Several of this trio’s extended instrumental excursions really did seem as if they could have carried on indefinitely, as the players artfully navigated their way through labyrinthine soundscapes, eyes closed, heads bowed. Such was the level of virtuosity, however, and the evident depth of understanding, that if they’d decided to play on from midnight till morning few in the audience would have minded.

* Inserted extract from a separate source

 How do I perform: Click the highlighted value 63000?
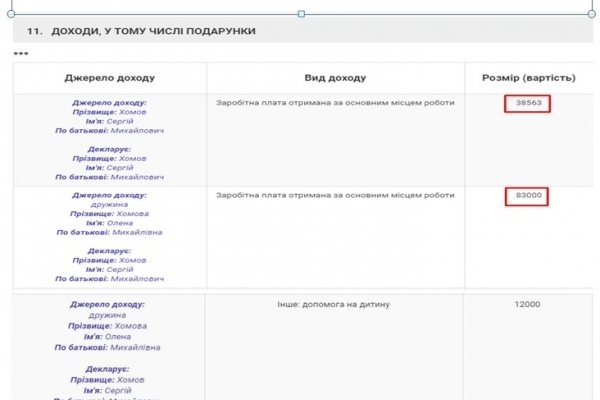pyautogui.click(x=528, y=196)
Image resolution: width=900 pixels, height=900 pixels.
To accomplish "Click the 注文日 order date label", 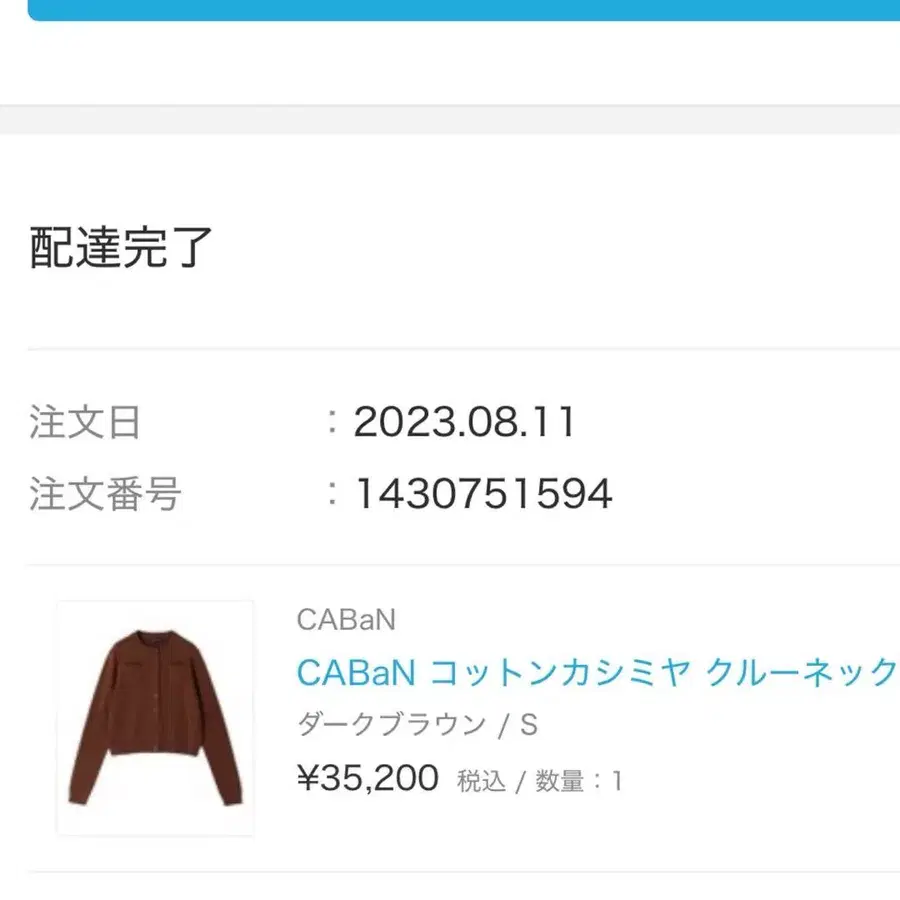I will [x=85, y=423].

On paper, the combination of folk singer-songwriter Yorkston, jazz bassist Jon Thorne and sarangi player and Indian classical singer Suhail Yusuf Khan shouldn’t work. As they proved earlier this year with their debut album Everything Sacred, however, their styles can be made to complement each other, sometimes with Yorkston taking the lead, sometimes with Khan’s sinuous sarangi playing and powerful vocals to the fore and the other two providing thrumming, hypnotic accompaniment.

Attempts to bring the Yorkston/Thorne/Khan aesthetic to some of Yorkston’s pre-existing material met with mixed success. On Broken Wave, taken from Yorkston’s 2014 album The Cellardyke Recording and Wassailing Society, the introduction of Khan’s sarangi after a few bars distracted a little from the raw emotion of the material. On The Blues You Sang, however, which also appears on the Cellardyke album, Khan’s sympathetic sarangi accompaniment and the addition of his own Hindi lyrics only served to enhance the original.